Third step: we must analyze what type of output we want, and
here there are two possibilities:

  • we want a single output, a single
    file that gathers the results of all input files
  • we want a different output for
    each input file

When the previous has been done, the problem is virtually solved. Before
seeing the different iterators, it is important to know how to link the first
and the last step.

Most iterators have a structure of this type:   

The iterator produces two outputs:

  • the first is a data layer that
    will fit into the model
  • the second is a
    “textual” variable, containing the name of the input layer.

It is this variable that we will use to customize the model output layer,
usually by adding this name in the output layer. As each input layer has a
different name, the corresponding output layer will also have a different name.

Last but not least: most iterators are limited in scope. They will look
for a data layer type in a restricted space that can be either a workspace or a
geodatabase (feature dataset). Before complicating the task with layers
distributed everywhere on your disks, please consider, if possible, to gather
them in a single directory or geodatabase.

How to decide which is the right iterator?

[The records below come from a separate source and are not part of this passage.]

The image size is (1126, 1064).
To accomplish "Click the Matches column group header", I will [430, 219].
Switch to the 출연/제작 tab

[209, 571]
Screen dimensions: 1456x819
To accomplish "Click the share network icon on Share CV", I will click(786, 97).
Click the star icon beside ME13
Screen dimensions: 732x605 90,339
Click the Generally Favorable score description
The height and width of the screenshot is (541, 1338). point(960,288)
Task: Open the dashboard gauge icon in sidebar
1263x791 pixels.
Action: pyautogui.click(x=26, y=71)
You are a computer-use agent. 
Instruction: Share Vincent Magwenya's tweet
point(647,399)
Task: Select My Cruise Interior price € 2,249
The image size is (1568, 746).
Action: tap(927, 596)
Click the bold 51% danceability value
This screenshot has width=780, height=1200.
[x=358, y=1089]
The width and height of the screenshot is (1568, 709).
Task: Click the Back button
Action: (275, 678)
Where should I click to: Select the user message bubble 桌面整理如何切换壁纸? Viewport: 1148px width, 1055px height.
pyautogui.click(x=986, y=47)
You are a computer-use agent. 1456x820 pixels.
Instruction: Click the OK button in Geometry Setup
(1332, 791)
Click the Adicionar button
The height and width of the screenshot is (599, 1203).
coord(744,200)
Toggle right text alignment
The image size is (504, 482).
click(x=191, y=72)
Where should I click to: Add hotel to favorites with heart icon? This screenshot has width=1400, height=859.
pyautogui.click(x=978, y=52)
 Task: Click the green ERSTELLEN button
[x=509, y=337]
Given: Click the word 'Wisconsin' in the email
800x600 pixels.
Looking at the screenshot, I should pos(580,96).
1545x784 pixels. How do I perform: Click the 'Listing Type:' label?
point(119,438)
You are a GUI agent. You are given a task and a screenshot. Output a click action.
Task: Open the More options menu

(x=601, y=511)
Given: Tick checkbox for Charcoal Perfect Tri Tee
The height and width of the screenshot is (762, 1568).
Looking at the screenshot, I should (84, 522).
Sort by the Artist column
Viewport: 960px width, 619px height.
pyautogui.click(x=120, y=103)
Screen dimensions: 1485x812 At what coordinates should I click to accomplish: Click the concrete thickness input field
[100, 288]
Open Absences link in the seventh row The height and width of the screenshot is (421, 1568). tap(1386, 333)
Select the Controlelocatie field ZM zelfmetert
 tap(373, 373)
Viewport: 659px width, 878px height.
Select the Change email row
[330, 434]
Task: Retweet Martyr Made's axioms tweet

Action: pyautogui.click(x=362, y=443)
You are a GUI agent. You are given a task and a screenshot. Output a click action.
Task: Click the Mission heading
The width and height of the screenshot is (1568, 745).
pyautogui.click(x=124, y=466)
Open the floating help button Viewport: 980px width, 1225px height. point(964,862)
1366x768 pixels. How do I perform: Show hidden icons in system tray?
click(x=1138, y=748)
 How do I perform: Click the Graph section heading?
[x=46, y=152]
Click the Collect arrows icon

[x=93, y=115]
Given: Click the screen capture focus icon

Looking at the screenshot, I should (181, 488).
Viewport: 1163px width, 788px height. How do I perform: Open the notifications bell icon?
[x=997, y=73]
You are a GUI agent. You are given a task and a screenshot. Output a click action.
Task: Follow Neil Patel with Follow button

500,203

To answer this question, it is, usually, just enough to set the problem
in plain English: for example “I want to apply my model to all the
images of a directory”
or “I want to apply the model to all
polygon layers of my geodatabase “
, etc …

Let’s look at the most frequent cases and the corresponding iterators:

Expression
of the iterator
Iterator
to use
datasets
of a given type (raster, feature class, tile, …) in a directory or
geodatabase
Iterate
Datasets (Datasets)
the
feature classes of a given type (polygons, lines, points …) shapes of a
directory or feature classes of a geodatabase
Iterate
feature classes
the
files of a directory
Iterate
Files (files)
rasters
of a certain format from a directory or a geodatabase
Iterate
rasters (rasters)
tables
in a directory or geodatabase
Iterate
tables
the
sub-workspaces of a workspace (the geodatabases of a directory, …)
Iterate
Workspaces (workspaces)

Iterate Datasets

You define the directory or geodatabase containing the datasets
You can use a mask name of (with *)
You define the type of dataset to be processed by selecting it from the list
You check the Recurrent box if you want to take into account also the
subdirectories in the directory

The DATASET output must be connected to the first tool of the model.
The output Name will be used for the output data (see below) Iterate feature classes

You define the directory or geodatabase containing the feature classes
You can use a mask name of (with *)
You define the type of feature classes to process by selecting it from the list

You check the Recurrent box if you want to take into account also the
subdirectories in the directory

The Feature Class output must be connected to the first tool in the
model.
The output Name will be used for the output data (see below) Iterate Files

You define the directory containing the files
You can use a mask name of (with *)
You define the extension to take into account (TXT, ASC, …)
You check the Recurrent box if you want to take into account also the
subdirectories in the directory

The FILE output must be connected to the first tool of the model.
The output Name will be used for the output data (see below) Iterate Rasters

You define the directory or geodatabase containing the feature classes
You can use a mask name of (with *)
You define the type of raster to be processed by selecting it from the list
You check the Recurrent box if you want to take into account also the
subdirectories in the directory

The RASTER output must be connected to the first tool of the model.
The output Name will be used for the output data (see below) Iterate tables

You define the directory or geodatabase containing the tables
You can use a mask name of (with *)
You define the type of table to be processed by selecting it from the list
You check the Recurrent box if you want to take into account also the
subdirectories in the directory

The TABLE output must be connected to the first tool of the model.
The output Name will be used for the output data (see below) Iterate Workspaces

You define the directory containing the geodatabases or directories.
You can use a mask name of (with *)
You define the type of workspace to process by selecting it from the list
You check the Recurrent box if you want to take into account also the
subdirectories in the directory

The output WORKSPACE must be connected to the first tool of the model.
The output Name will be used for the output data (see below)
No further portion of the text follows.